■ Objective a
Please edit the data records from the line with "Select Journal from search suggestions" to the line with "coord(307,372)", replacing "Best score" with "High score" and leaving everything else unchanged. Return only those lines.

■ Passage provided
---*---

Falklands : Falklands Motion for Adjournment Speech by the Hon Mr Roger Edwards
Submitted by Falkland Islands News Network (Juanita Brock) 31.10.2012 (Article Archived on 14.11.2012)
Mr Speaker, Honourable members, indeed I do have something to follow on from my colleague, Ian Hansen about the roads – in fact, tracks
Motion for Adjournment Speech by the Hon Mr Roger Edwards:
Mr Speaker, Honourable members, indeed I do have something to follow on from my colleague, Ian Hansen about the roads – in fact, tracks. Every time I mention roads, please find me a Pound and I will put it to charity.
Following a fatal road traffic accident on West Falkland and some severe criticism by the Coroner, a paper was produced to seek approval of Members for the application of the Road Traffic Ordinance to designate all rural roads (I quote roads here because it’s in the paper.) in both East and West Falkland. I believe this was a sledge hammer to crack a nut. It was a response that covers all criticism but does not solve any of the underlying problems. The track in the vicinity of the accident is heavily criticised. I would here like to – and to volunteer – to take the Coroner around our Camp tracks in winter so I could show him for himself than rather than an isolated ‘poor patch’ it is more the norm.
More than half the 1,000KM of Camp track was either never finished (capped) or that any capping put in place has long since disappeared. We have put additional capital towards grading, patching and repairing the most dangerous areas. But we are still fire-fighting trying to stay ahead of deteriorating roads. I was unsuccessful in my attempt to try and persuade my Colleagues to throw out this paper. I was the lone voice and for that I am sorry. I did manage to argue such that my Colleagues, although passing the paper, delayed the designation until such times that we have various policy issues and so on looked into.
These include such things as Road Safety, construction, use, licencing, insurance, registration and taxation and signs, speed limits, etc. I am certain that before long the question of policing these newly designation tracks will be raised and the additional numbers of policemen required to do that.

---*---

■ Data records
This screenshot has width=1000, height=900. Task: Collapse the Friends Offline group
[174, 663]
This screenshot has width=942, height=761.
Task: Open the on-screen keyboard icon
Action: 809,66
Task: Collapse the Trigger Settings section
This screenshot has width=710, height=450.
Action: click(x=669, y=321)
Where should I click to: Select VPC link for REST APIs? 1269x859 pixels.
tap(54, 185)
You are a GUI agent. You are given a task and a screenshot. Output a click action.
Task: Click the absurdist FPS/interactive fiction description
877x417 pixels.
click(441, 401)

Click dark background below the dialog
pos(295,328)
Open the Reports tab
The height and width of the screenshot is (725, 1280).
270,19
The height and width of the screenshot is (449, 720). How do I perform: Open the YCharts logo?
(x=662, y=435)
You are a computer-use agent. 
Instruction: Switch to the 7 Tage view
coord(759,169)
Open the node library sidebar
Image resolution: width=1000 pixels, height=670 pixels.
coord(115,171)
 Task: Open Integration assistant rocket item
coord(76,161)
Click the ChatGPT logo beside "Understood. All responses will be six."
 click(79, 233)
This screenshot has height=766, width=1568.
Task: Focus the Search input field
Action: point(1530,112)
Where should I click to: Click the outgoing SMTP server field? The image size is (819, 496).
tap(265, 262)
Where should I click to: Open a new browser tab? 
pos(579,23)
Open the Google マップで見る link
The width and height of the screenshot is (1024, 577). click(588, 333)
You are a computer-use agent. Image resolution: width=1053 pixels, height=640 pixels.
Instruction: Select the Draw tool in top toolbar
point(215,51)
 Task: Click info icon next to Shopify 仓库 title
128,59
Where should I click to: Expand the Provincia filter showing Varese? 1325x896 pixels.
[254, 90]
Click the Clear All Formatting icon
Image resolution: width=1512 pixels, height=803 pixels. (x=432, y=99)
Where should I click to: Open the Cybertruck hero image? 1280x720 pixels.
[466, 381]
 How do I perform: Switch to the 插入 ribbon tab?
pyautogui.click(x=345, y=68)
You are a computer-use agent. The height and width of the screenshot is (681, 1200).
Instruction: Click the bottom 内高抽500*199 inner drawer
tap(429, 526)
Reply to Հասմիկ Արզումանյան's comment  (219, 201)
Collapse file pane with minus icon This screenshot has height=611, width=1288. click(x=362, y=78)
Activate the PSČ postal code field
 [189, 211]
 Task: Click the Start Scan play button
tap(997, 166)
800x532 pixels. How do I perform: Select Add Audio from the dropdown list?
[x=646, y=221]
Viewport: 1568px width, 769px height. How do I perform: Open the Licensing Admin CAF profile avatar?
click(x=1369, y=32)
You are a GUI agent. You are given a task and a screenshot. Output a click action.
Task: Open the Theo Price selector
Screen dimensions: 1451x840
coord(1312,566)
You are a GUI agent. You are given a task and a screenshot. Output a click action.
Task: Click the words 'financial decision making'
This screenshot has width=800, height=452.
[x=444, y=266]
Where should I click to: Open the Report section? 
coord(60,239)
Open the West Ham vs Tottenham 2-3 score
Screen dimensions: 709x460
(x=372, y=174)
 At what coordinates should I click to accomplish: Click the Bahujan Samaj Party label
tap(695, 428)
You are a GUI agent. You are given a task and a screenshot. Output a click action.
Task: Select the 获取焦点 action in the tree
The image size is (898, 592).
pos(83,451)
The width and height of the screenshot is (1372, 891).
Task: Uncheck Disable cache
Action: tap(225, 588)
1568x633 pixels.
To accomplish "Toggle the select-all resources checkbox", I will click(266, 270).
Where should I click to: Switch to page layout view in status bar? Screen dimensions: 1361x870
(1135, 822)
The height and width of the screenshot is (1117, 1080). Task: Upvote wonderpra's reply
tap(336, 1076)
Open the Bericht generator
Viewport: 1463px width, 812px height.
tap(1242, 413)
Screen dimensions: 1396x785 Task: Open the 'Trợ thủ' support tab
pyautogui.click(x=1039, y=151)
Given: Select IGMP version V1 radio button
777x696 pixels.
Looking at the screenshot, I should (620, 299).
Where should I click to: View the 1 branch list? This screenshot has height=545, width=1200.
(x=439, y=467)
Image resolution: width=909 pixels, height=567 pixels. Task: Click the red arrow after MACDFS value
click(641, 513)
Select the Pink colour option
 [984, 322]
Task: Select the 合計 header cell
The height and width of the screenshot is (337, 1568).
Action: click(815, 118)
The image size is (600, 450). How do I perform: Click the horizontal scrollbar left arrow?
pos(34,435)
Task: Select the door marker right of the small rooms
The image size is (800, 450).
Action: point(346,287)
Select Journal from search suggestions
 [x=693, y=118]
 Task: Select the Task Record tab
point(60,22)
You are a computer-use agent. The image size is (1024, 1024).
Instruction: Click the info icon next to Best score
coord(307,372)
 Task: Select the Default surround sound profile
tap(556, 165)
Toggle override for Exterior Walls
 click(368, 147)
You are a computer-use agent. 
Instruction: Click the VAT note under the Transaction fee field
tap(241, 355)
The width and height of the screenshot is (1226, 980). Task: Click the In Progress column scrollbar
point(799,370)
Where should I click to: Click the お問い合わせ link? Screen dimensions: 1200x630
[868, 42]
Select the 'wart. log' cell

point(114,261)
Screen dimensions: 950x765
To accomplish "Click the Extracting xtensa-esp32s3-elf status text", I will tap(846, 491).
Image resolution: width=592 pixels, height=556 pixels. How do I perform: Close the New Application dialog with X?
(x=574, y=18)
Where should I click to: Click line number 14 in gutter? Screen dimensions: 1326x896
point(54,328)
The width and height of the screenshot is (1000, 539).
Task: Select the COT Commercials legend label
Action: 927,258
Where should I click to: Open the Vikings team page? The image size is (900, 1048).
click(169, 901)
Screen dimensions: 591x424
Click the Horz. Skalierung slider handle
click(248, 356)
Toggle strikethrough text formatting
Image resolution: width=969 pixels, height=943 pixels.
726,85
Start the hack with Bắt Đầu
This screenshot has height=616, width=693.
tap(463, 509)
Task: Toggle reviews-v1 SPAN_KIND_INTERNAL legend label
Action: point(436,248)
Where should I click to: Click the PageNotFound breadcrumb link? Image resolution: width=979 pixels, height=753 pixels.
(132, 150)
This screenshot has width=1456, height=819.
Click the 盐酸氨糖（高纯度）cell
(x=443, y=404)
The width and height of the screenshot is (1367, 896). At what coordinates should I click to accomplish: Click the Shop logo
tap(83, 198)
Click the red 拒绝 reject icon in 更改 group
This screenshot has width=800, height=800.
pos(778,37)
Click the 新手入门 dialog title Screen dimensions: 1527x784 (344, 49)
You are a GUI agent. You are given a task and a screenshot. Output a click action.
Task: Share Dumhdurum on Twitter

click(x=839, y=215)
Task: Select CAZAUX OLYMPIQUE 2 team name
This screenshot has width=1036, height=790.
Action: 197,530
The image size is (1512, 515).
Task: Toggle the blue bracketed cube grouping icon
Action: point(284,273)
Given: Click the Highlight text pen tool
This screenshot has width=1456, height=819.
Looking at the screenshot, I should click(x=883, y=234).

---*---

■ Objective b
Pick up the Falklands adjournment speech on Camp roads after its last sentence and keep writing it.

■ Final answer a
Select Journal from search suggestions
 [x=693, y=118]
 Task: Select the Task Record tab
point(60,22)
You are a computer-use agent. The image size is (1024, 1024).
Instruction: Click the info icon next to High score
coord(307,372)

■ Final answer b
I believe this designation of tracks – I simply cannot call them roads – will have quite an impact to life on West Falkland. Nor will it encourage more people to live out on the West. For now my rant is complete but I am sure I will have the opportunity to return to this subject in the not too distant future.
I am delighted that John Ferguson, the FIMCO Manager was able, after considerable hard work and effort to find accommodation for this season’s work force. If he had been unsuccessful this killing season would have had to be cancelled. And the loss to farm incomes would have been catastrophic. I do not believe that most farmers were aware of what a close-run thing it was. And so I say thank-you to John and all the others who pulled out all the stops to make accommodation available. We in FIG along with FIDC and FIMCO must, before next year, find, fund or otherwise supply sufficient, suitable accommodation for this annual workforce.
In a couple of weeks we will be welcoming many SAMA veterans and even a royal visitor, the Duke of Kent to our 30th anniversary of the defeat of the occupying Argentine forces. I was reminded recently that apart from the fighting forces – to whom we will be eternally grateful – we shall also remember the whole logistics chain behind them. Argentines fighting only 400 miles from their bases were facing hunger, hardship and a general lack of supplies, whereas we, operating 8,000 miles away from home were never short of food nor essential materials or spare parts. We must remember also those from the supporting services who paid the ultimate sacrifice in giving their lives that we can live in freedom. We must always remember all those who died during this brief but bloody campaign.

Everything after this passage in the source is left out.